Extracted data entries:
★ ★ ★ ★ ★
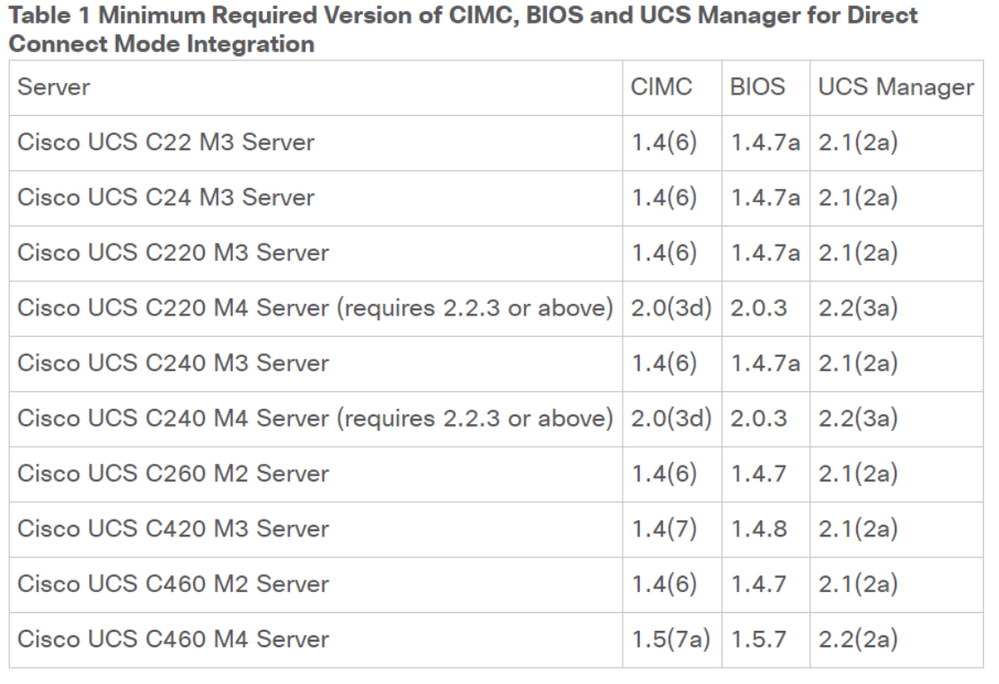This screenshot has width=999, height=684.
Task: Click the table title text
Action: pos(462,30)
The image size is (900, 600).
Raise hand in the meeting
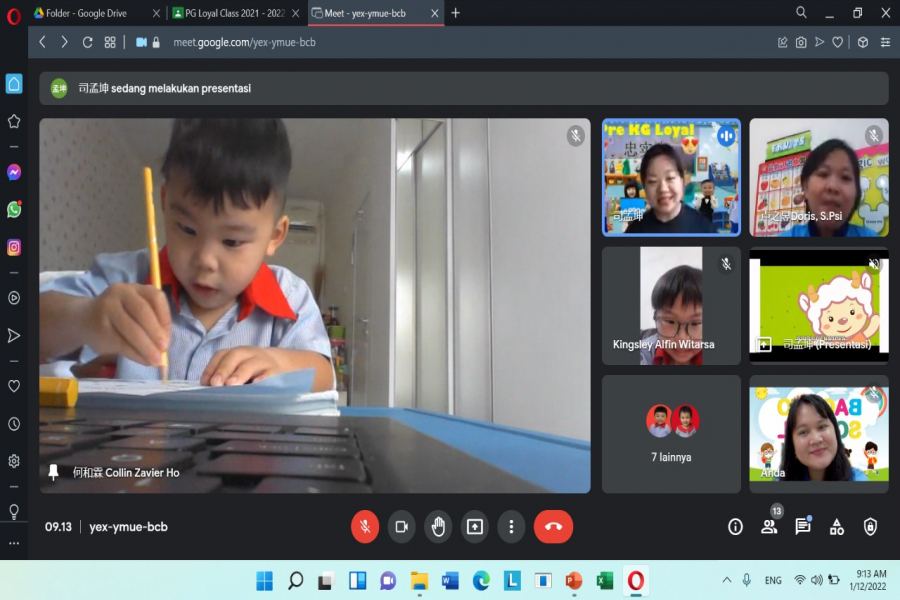pyautogui.click(x=437, y=527)
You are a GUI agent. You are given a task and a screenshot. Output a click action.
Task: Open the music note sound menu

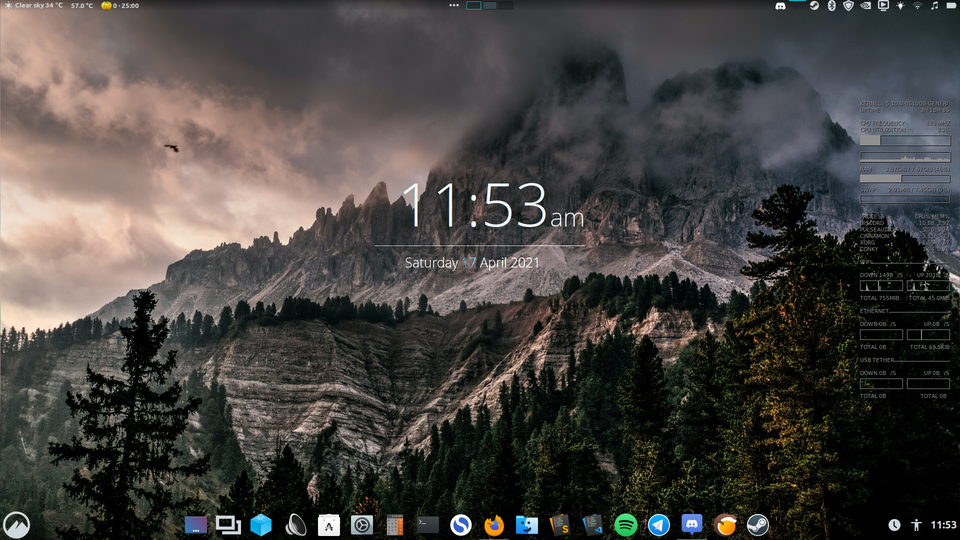point(935,6)
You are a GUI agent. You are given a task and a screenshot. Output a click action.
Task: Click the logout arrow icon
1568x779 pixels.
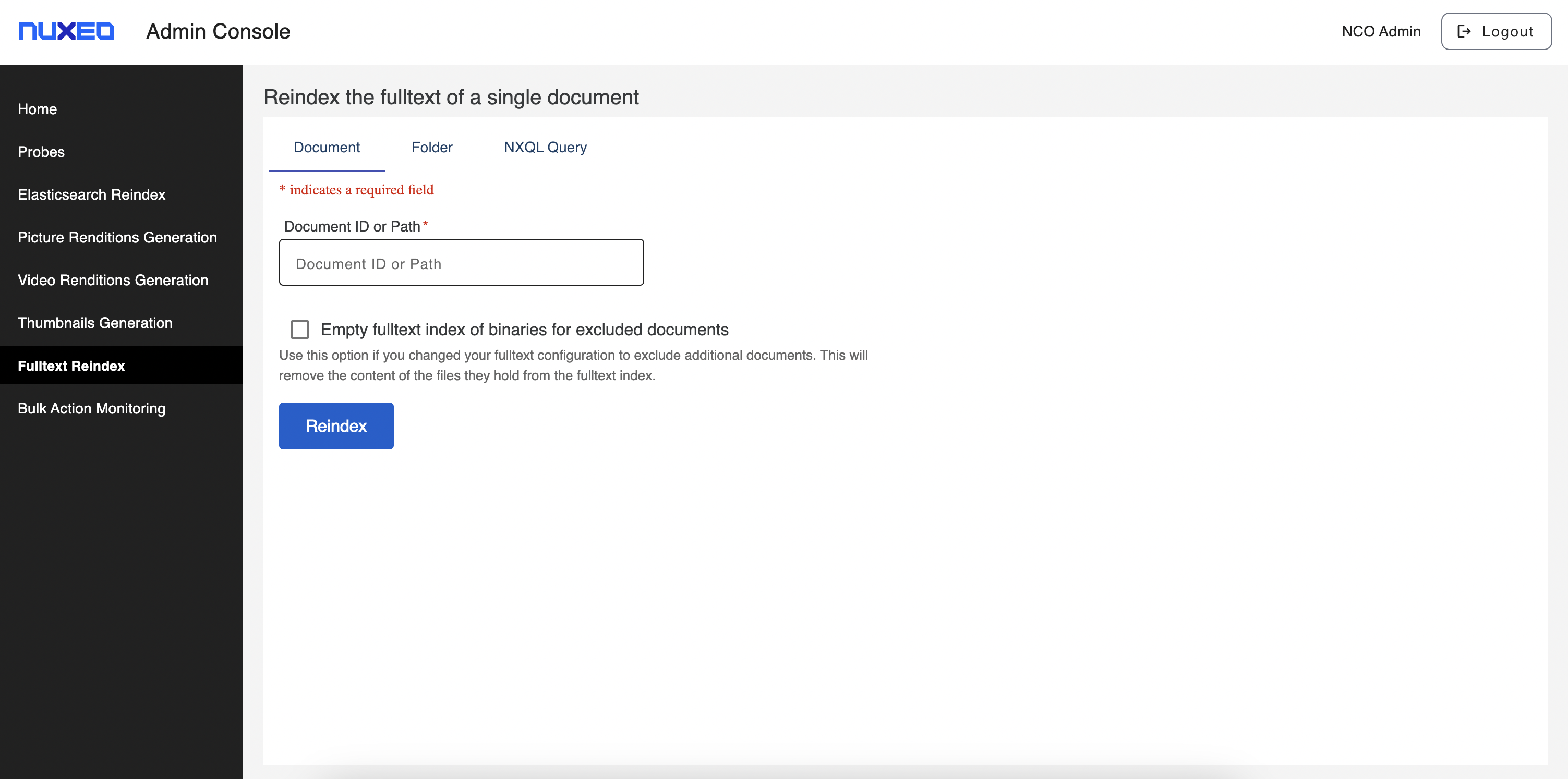pos(1464,31)
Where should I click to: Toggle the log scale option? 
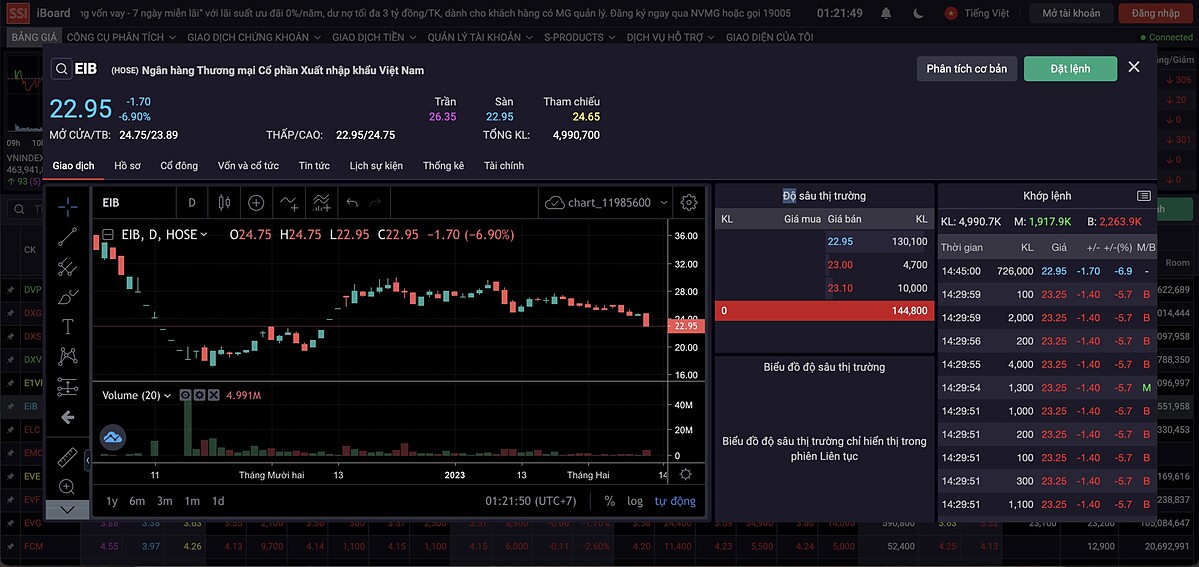[635, 501]
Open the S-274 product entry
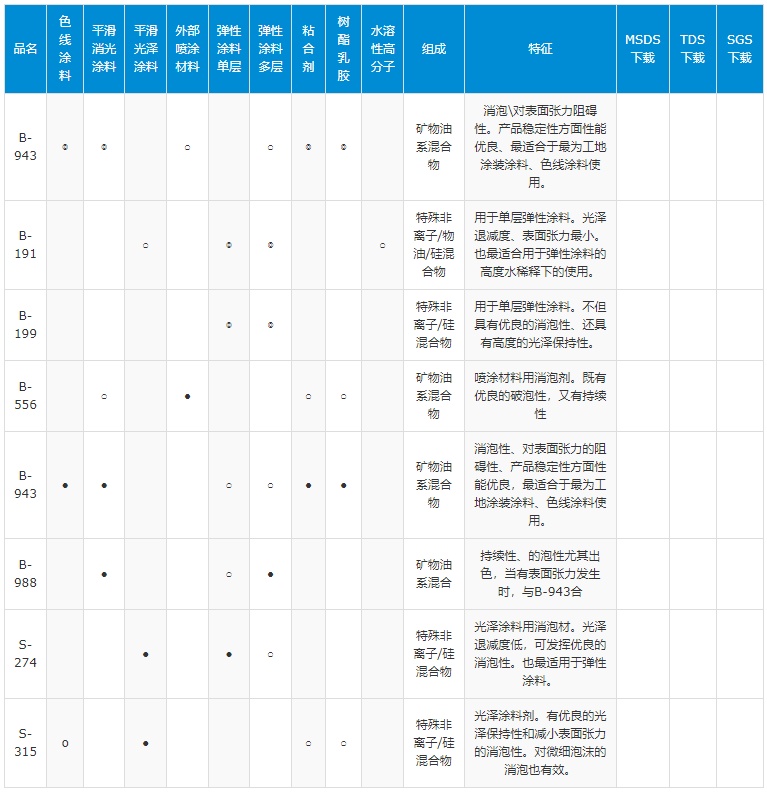Image resolution: width=767 pixels, height=792 pixels. point(25,653)
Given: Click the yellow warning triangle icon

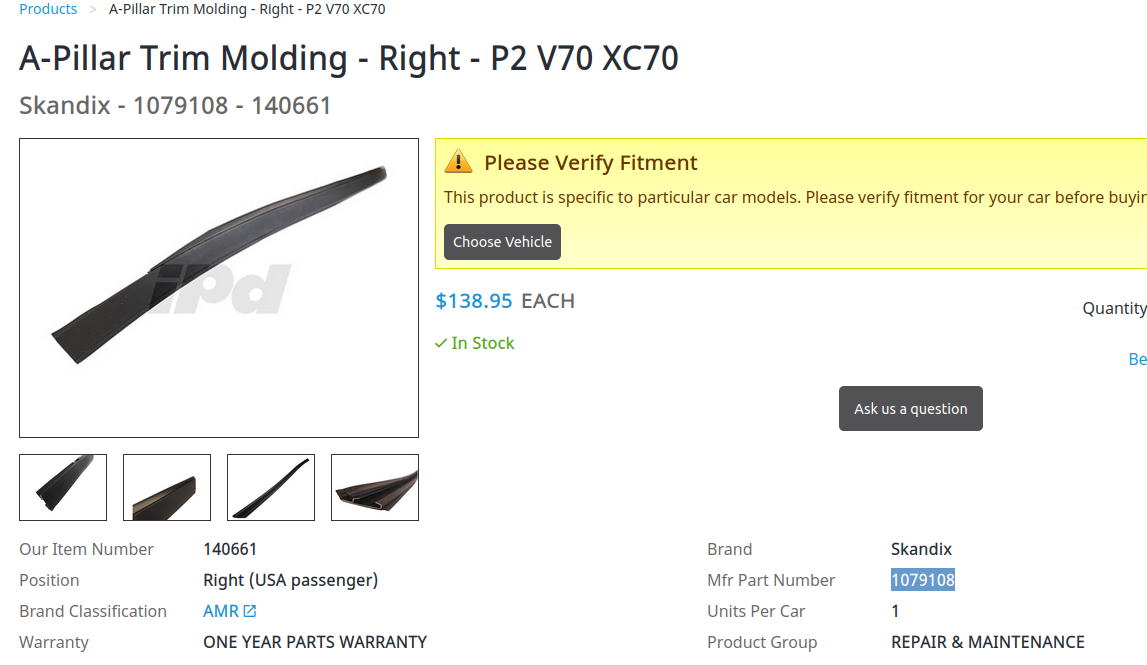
★ ★ ★ ★ ★
### [Goal]
Rewrite each line of the material above as a numbered list, skipping blank lines. Leave the pictures out.

### [Result of the task]
1. This screenshot has width=999, height=684.
2. Task: Click the table title text
3. Action: pos(462,30)
4. The image size is (900, 600).
5. Raise hand in the meeting
6. pyautogui.click(x=437, y=527)
7. You are a GUI agent. You are given a task and a screenshot. Output a click action.
8. Task: Open the music note sound menu
9. point(935,6)
10. You are a GUI agent. You are given a task and a screenshot. Output a click action.
11. Task: Click the logout arrow icon
12. 1568x779 pixels.
13. pos(1464,31)
14. Where should I click to: Toggle the log scale option? 
15. [635, 501]
16. Open the S-274 product entry
17. Image resolution: width=767 pixels, height=792 pixels. point(25,653)
18. Given: Click the yellow warning triangle icon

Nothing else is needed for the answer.